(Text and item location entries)
....
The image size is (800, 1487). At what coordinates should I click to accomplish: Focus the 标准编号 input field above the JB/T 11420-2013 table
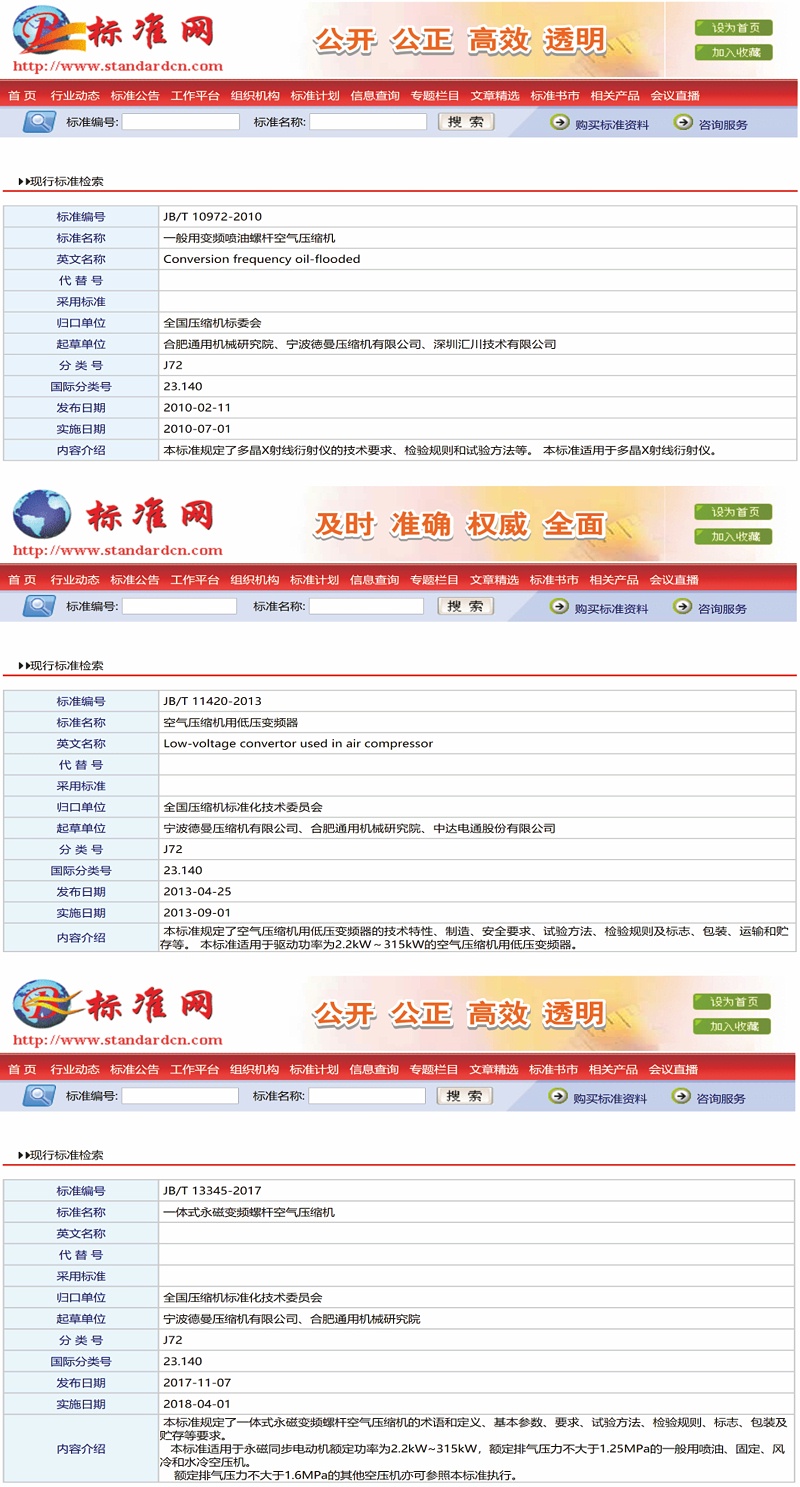pyautogui.click(x=179, y=606)
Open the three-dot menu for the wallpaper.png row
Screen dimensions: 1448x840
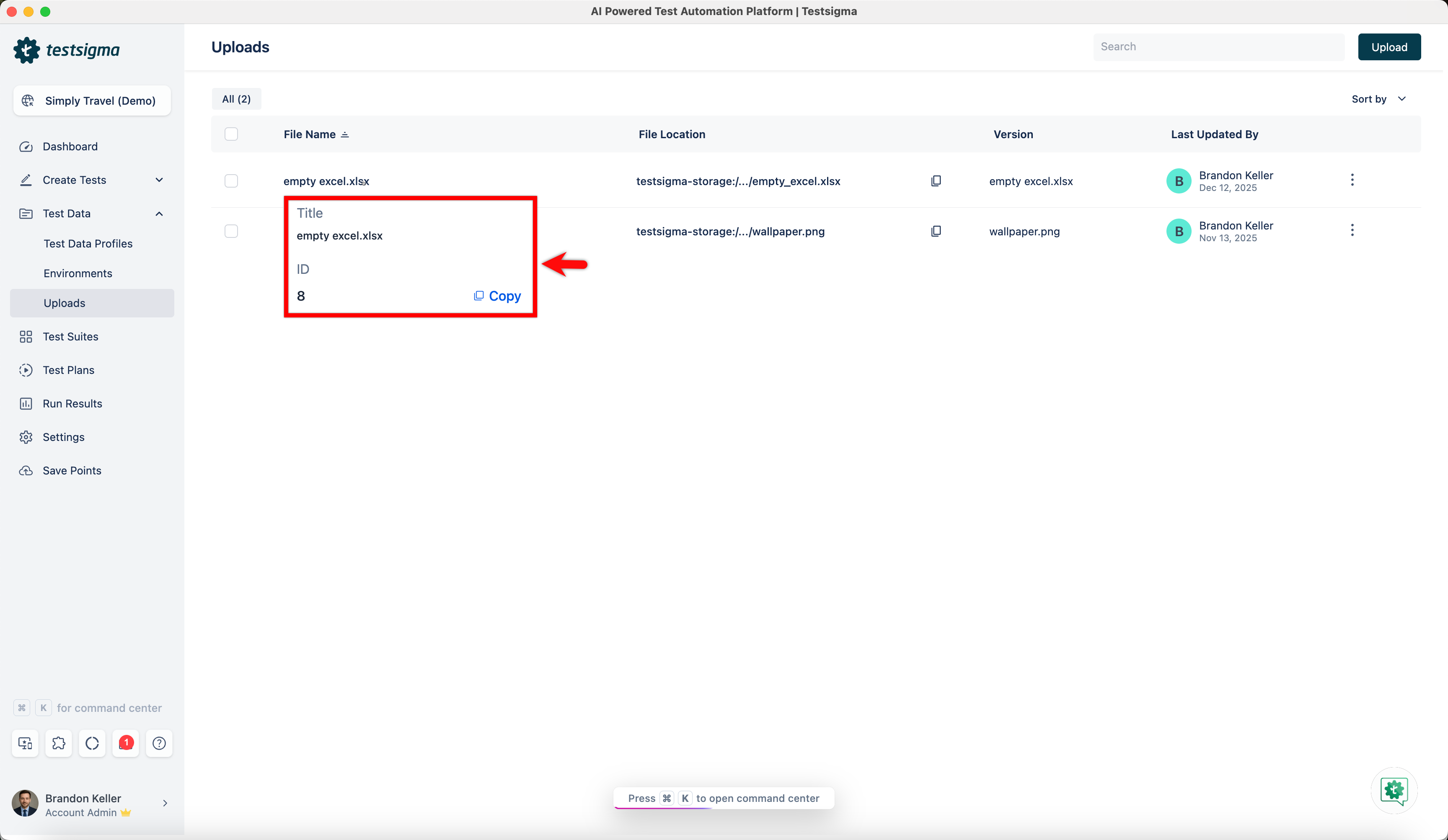tap(1352, 230)
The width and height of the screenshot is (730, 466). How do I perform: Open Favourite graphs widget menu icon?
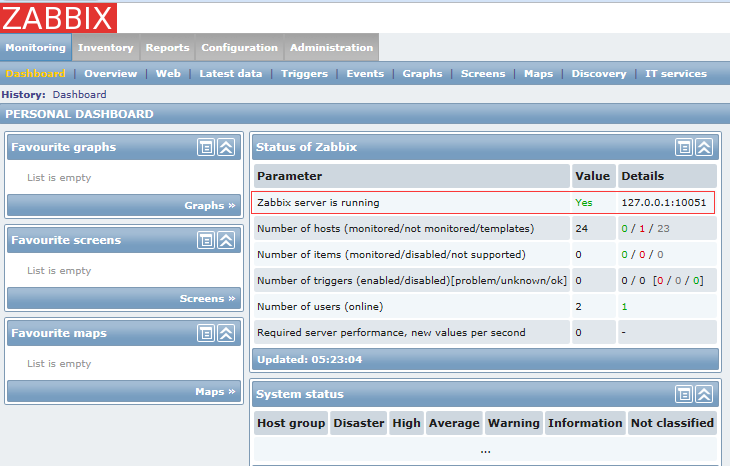[206, 147]
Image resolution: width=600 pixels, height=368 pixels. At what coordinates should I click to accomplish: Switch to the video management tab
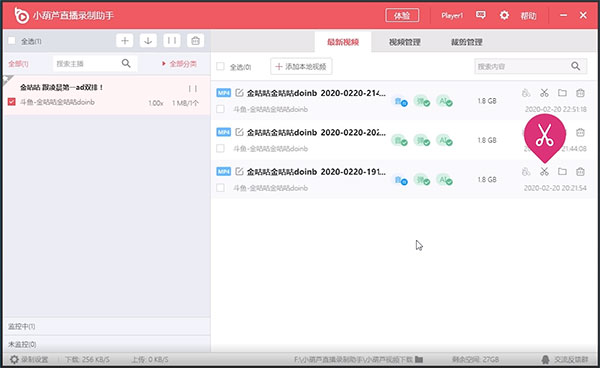coord(404,42)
....
--- INSTRUCTIONS FOR THE TASK ---
Copy the lines of the data from the one containing "Image resolution: width=600" through the end, inclusive, and leave out the pictures.

--- TASK ANSWER ---
Image resolution: width=600 pixels, height=368 pixels. At what coordinates should I click to accomplish: Switch to the video management tab
coord(404,42)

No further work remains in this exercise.